Procedure for Engine Removal
Engine removal is not too difficult to do on most skis. This description is a general one and relies on your ability to analyze the situation at hand. If you see something connected that shouldn't be when time to pull the engine, by all means disconnect it before proceeding ! Also, a good way to avoid reassembly problems is to make sure to mark where fuel/oil/water hoses and wires went as well. Pictures of the steps as you disconnect things can't hurt either !
In this procedure, I skip disconnecting the fuel/oil lines and throttle/choke cables from the rotary assembly. If your rotary valve is damaged, you may need to remove the rotary assembly for machining.
You may want to consult a shop manual for your particular ski if you have any doubts about jumping into this project !.
- Metric socket set, ratchet, and extensions
- Metric allen wrenches
- 10 mm wrenches
- 13mm wrench
- Vise grips or pliers
- Flat head screwdriver
- Razor knife
Parts needed: Removal Procedure:
- Remove the jet pump (see pump removal page). You may be able to get the engine out without pulling the pump and shaft, but the shaft alignment should be checked when reinstalling the engine, so you should remove the pump now.
- Remove the pto/shaft cover (usually grey plastic, 2 wing nuts securing). Locate the black shaft boot and, using vise grips or pliers, twist off the clamps securing it. You then can pull out the shaft in most cases.
- Disconnect and remove the battery, removing the black ground wire first. Store it on a piece of wood or rubber and not directly on concrete or you will drain it. Locate the electrical connections that go from any boxes to the motor and unplug them. You may have to open any waterproof ignition boxes and disconnect from inside. Also pull the spark plug wires and place them on their grounding device (2 posts, may be orange, located near the upper magneto cover).
- Loosen the clamp where the tuned pipe connects to the (2"-3") hose using a flat screwdriver. Also disconnect any small water lines/hoses from the pipe. Then remove the 4 bolts/nuts securing the pipe flange to the exhaust manifold. Also remove any retaining clamps that secure the pipe to the engine and any bolts (13mm) that secure the pipe to the crankcase. You then can work the pipe out, using care not to damage your fiberglass. It may take a couple tries before you figure out how to rotate/twist it out.
- Locate the air box and open it up. Using an allen wrench, remove the bracket connecting the engine to carbs if there is one. Remove any allen head bolts holding the lower airbox parts to the carb(s) and remove the lower parts of the air box.
- Disconnect the water lines from the engine. They are typically located on the head and under the exhaust manifold. They are the hoses that connect to the jet pump and the exhaust outlet at the rear of the ski.
- Locate the 4 bolts securing the rotary cover and remove them. Locate the hose connecting the carb fuel pump to the crankcase and loosen clamp at crankcase. Cut any zip ties securing the choke/throttle cables to the hull as well as any fuel/oil hose ties. You then can pull out the rotary cover/carb assembly and secure out of the way. If you want to keep the rotary valve in its proper position, next take a rubber band and wrap around the rotary shaft to retain the valve on the shaft.
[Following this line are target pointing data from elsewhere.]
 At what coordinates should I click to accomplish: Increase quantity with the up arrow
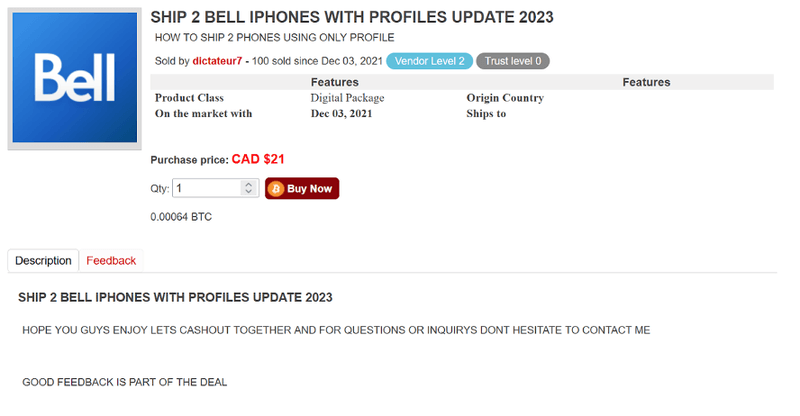248,184
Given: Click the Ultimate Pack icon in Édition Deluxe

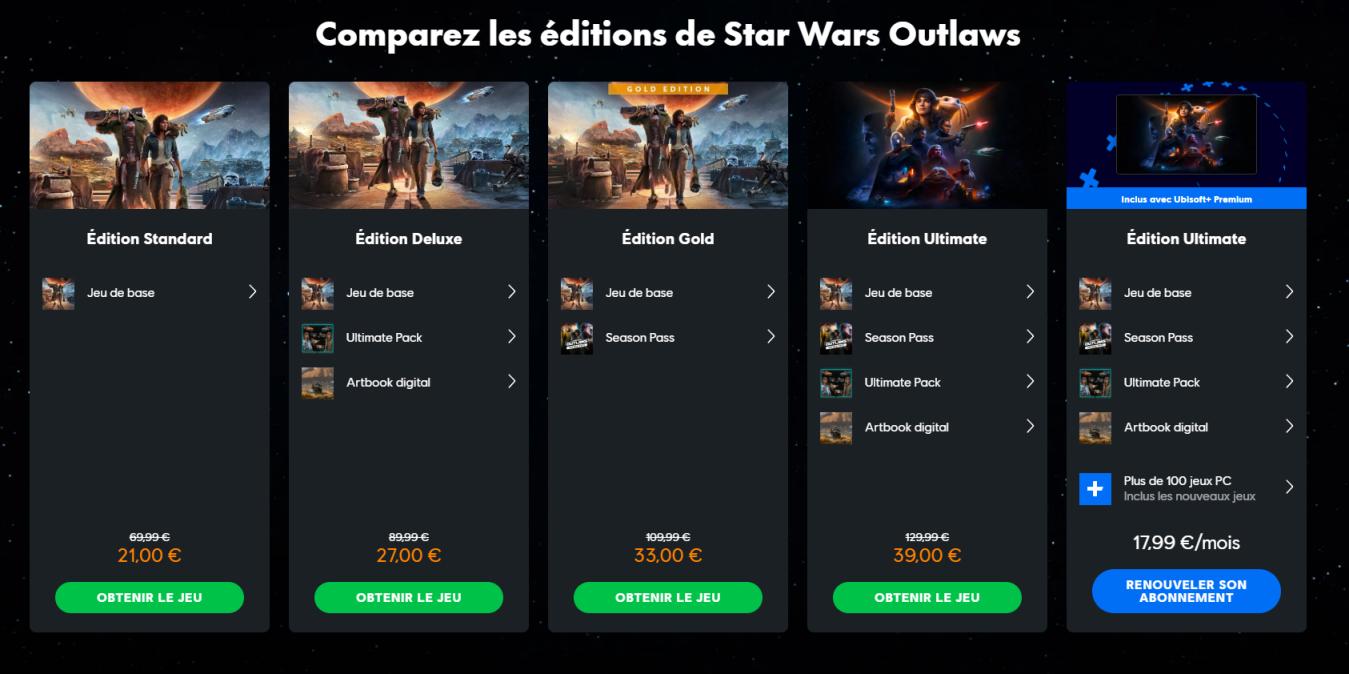Looking at the screenshot, I should pyautogui.click(x=317, y=338).
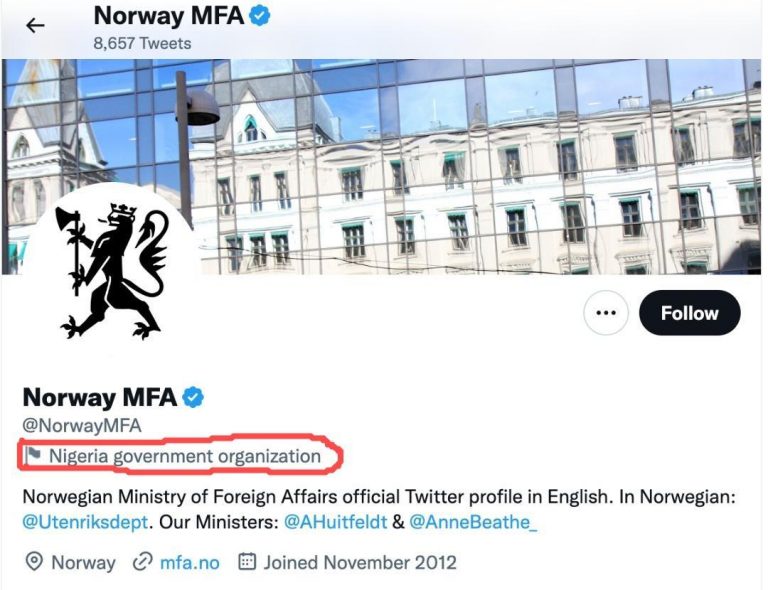Click the Joined November 2012 text

point(360,562)
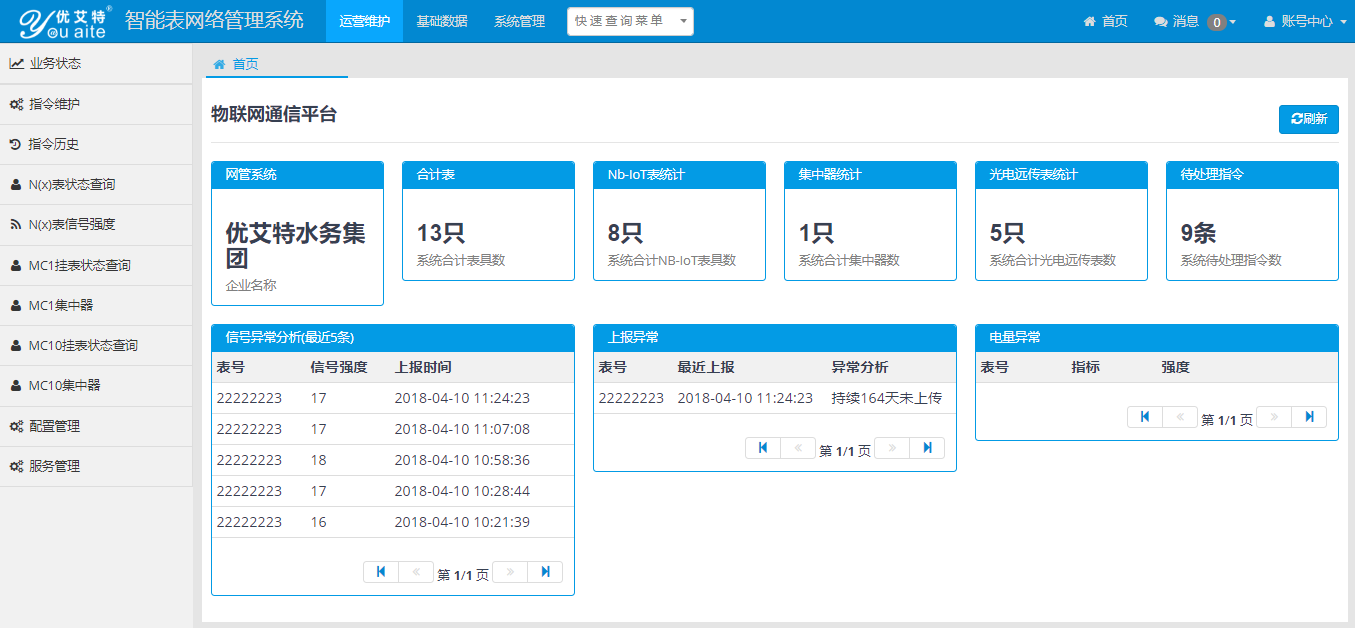1355x628 pixels.
Task: Click the N(x)表信号强度 signal icon
Action: click(x=16, y=225)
- Locate the 2 large oil lines and disconnect from the crankcase. You can tie these up above the level of the tank to avoid making an oily mess in the hull, but you most likely will get some oil spillage in there, so be prepared with extra dry rags to soak it up. A trick to have the least oil spilled is to first remove the upper hose from the top of the oil tank. Then kink/clamp and remove the lower hose from the crankcase and quickly connect the upper hose to the lower fitting on the case. You then can take the lower hose and connect to the top of oil tank which will keep the oil in the tank. That keeps oil in the case while engine is being removed.
- Using a 13mm socket with a long extension, remove the 4 bolts securing the engine plate to the motor mounts. If any shims are under the 4 plate corners, remove them and make sure to note where they go.
- Look around for any missed items which need disconnected. If none are seen, you then can lift out the block. If you have a friend around, this can be a plus ! Before lifting, you may also want to place some padding or rags around the fiberglass edges so they don't get scratched when pulling the engine out. Once the engine is out, disconnect the starter wire at the starter using a 10mm wrench or socket. You then can relocate the assembly to the bench.
- While the engine is out, inspect your motor mounts and replace any broken/cracked/separated ones. This is also a good time to clean out the hull and get any loose bolts/parts/tools you may have dropped.
- When you're ready to reinstall the block, see the Engine Installation page.